Technical Report いつでも・どこでも・だれでも学習ができる本学e-leaningシステム・SULMSの特徴と課題 : ユビキタス環境下から見えてくる教育面・学習面の検討事項

庄司, 一也

(No. 229)  , pp.1 - 22 , 2015-06 , 滋賀大学経済学部
Description
本稿は、本学のe-leaningシステムであるSULMS(Shiga University Learning Management System)について、その特徴および教育面・学習面の課題を考察したものである。特に同システムの最大の特徴である、「いつでも・どこでも・だれでも学習できる」という視点から事例とともに解説と考察を行った。
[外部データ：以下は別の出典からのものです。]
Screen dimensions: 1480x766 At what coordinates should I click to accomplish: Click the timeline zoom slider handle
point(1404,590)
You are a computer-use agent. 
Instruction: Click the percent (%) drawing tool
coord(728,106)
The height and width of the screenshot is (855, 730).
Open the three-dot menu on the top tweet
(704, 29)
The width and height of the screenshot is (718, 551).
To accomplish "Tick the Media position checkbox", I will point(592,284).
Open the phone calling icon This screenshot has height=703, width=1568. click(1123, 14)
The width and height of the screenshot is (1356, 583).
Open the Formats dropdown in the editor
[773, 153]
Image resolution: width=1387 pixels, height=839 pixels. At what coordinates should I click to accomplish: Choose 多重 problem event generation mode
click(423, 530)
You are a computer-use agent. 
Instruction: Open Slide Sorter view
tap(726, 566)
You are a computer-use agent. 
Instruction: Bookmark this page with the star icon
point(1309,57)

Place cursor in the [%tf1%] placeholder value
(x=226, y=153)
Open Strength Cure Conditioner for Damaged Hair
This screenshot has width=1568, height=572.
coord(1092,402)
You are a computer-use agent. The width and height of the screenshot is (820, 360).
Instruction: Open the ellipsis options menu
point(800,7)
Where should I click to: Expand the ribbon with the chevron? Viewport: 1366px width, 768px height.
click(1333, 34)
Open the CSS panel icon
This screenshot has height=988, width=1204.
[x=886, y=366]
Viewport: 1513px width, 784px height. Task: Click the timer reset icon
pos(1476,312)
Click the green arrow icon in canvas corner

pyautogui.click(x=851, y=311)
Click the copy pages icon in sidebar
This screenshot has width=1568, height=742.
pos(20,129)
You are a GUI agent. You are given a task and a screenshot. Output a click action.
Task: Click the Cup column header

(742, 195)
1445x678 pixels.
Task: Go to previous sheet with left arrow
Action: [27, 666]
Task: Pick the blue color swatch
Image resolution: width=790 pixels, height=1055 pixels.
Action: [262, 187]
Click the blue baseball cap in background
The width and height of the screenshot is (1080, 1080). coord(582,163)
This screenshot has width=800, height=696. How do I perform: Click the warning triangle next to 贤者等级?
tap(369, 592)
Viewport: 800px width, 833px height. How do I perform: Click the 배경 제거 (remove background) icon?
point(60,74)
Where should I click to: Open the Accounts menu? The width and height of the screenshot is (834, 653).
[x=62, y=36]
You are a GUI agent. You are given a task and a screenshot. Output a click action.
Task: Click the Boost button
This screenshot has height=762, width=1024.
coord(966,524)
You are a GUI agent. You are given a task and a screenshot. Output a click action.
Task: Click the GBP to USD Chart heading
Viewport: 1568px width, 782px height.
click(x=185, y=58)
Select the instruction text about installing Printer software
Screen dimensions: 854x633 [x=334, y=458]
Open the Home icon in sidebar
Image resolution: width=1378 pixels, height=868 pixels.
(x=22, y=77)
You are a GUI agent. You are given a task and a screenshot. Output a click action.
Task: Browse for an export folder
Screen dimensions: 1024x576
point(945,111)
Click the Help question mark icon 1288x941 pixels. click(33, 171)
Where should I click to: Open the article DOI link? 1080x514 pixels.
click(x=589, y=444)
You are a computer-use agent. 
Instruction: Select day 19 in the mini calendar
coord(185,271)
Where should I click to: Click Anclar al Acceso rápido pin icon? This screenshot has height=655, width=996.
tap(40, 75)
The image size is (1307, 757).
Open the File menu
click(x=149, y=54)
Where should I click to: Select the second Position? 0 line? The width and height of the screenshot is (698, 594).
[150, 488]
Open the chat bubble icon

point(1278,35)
まず、これらの特徴を説明する前に、本学のSULMS利用率の低さから、教員向けに「e-leaningとはそもそも何か」について本学の事情に照らしながら簡単に解説した。次に、「いつでも学習できる(タイムフリー)」という点は、早朝でも夜中でも学生はSULMSにて好きな時間に学習できることを紹介したほか、そこから生じる課題について述べた。そして「どこでも学習できる(ロケーションフリー)」という点は、従来の教室集合等の場所的制約から解放され、自宅でも、日本中どこにいても、海外にいても、どこでもSULMSにアクセスできれば学習を進めることができることを解説した。また、「だれでも学習できる(バリアフリー・エイジフリー)」については、障がいやハンデを持っていても、だれでもSULMSで学習できることを紹介したほか、真にバリアフリー・エイジフリー環境を構築するに当たっての課題と提言を述べた。さらに、本学のSULMSの基本的課題として、教員利用率(科目での利用率)が低いことを取り上げ、利用率を上げるための提言を行った。本稿は広く本学の教職員にご覧いただきたい理由から、基本的項目の考察にとどまり、専門用語もなるべく避け、表現も平易にした。本稿の最大の目的は、SULMSを有効に活用することによって、本学の教育・学習上の課題である、①学生の学習時間(事前事後学習時間)の低下と、②科目合格率の低下の解決に期待されることである。